Insomnia
How many times have we heard the words “If only I could get a good night’s sleep?” A lot, if an Australian survey on sleep habits is anything to go by. This reasearch revealed that 80% of Australians experience insomnia at some stage in their lives and that women are much more likely than men to have difficulty falling asleep.

Insomnia is not a disease itself but rather a constellation of symptoms. These include difficulty getting to sleep, waking during the night and having difficulty getting back to sleep, waking too early in the morning and feeling tired upon waking.

The impact of insomnia is frightening.

Lack of sleep can impair concentration, decrease productivity and affect a person’s quality of life. A loss of 1.5 hours sleep can reduce daytime alertness by one-third. Insomnia has been associated with a range of health issues from anxiety and depression to diabetes and obesity. Sleepiness and fatigue are responsible for 29% of accidents around the home, 52% of accidents in the workplace and the NRMA (motoring organisation in NSW) estimates that fatigue caused by conditions such as insomnia is responsible for one in every six Australian road fatalities.
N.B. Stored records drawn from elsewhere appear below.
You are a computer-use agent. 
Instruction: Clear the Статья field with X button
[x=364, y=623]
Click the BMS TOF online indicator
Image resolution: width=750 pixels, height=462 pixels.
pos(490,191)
The increasing pressure of balancing work and family responsibilities is a major factor contributing to mothers’ poor sleeping. The enormous pressures associated with today’s busy lifestyle mean that often the first chance a mother gets to relax and reflect on the day is when she goes to bed, and then it’s hard to switch off the thinking process and get to sleep. Not being able to sleep often leads to anxiety about not sleeping and that can actually trigger longer-term insomnia.

Despite the high prevalence of insomnia, less than half of those suffering from insomnia or sleep disturbance seek professional help.

There are certain times in a mother’s life, when sleep problems commonly emerge. Late in pregnancy pressure from the enlarged uterus can cause reflux and urinary frequency resulting in frequent night time wakening. When infants and toddlers wake multiple times during the night, a mother’s sleep will be disturbed. Anxiety associated with teenagers (and their late nights out!) is sure to exacerbate insomnia, and, of course menopause symptoms often interfere with sleep. Even though sleep disturbance is unavoidable in certain mothering situations, it is very common for insomnia to continue after that situation has resolved because sleep patterns have been disturbed.

So, what are some tips for a good night’s sleep?

The first important step to cure insomnia is to have what’s called good “sleep hygiene”. Sleep hygiene refers to the habits that you develop around sleeping. The following is a list of good sleep hygiene tips:
  • Establish a bedtime routine, go to bed when you feel tired and get up at the same time every day (rather than make up for the insomnia)
  • Avoid daytime napping which can affect night time sleeping. An exception to this rule is for mothers doing night time feeds. Short naps, when your baby is sleeping during the day are OK if you are missing night time sleep because of feeding.
  • If you are awake after 25 minutes in bed, get up and read (rather than reading in bed) or do something that’s non-stimulating, then go back to bed when you get your next wave of sleepiness
  • Don’t drink alcohol within 3 hours of going to bed as it will make you wake up again later in the night
  • Limit you caffeine intake as it can stay in your body for up to 10 hours
  • Avoid other stimulants such as tobacco before going to bed (in fact, it’s always a good idea to give up smoking!)
  • Exercise during the day, but don’t exercise within 3 hours of bedtime as it will hype you up and make it hard to sleep
  • Avoid large meals before bed. Certain foods can interfere with sleep. Salty foods, tomatoes, spinach, smoked meats and pickles trigger the release of adrenaline which can keep you awake. A high carbohydrate, low protein dinner is better for healthy sleeping. Foods such as yoghurt, turkey, figs and milk contain a natural sleeping agent which will help you get to sleep.


For some people who experience ongoing insomnia, it may be helpful to use a sleep support medication for a short time. A lot of people are concerned about becoming addicted to sleeping tablets and are resistant to using them altogether, and certainly, the older style benzodiazepines have been linked to addiction and overuse problems. But there is a time and place for short term medications and there are newer medications that are non-addictive, work quickly to induce quality sleep, but are short acting so you don’t feel groggy in the morning. Some of the newer medications not only help you get to sleep, but are very effective in maintaining the natural sleep stages during the night, which ultimately helps to re-establish a normal, healthy sleeping pattern. Sleep medications can be very useful, but the average person should only use them one or two times a week for a short time. These medications must be prescribed by your doctor, and as with many medications, require special consideration during pregnancy and breast-feeding.

It’s important for mothers to talk to their GP about any sleep problems they may be experiencing. Insomnia is a real health issue and it has both psychological and physical repercussions. But with a good sleep plan and some simple techniques, sleep problems can be overcome.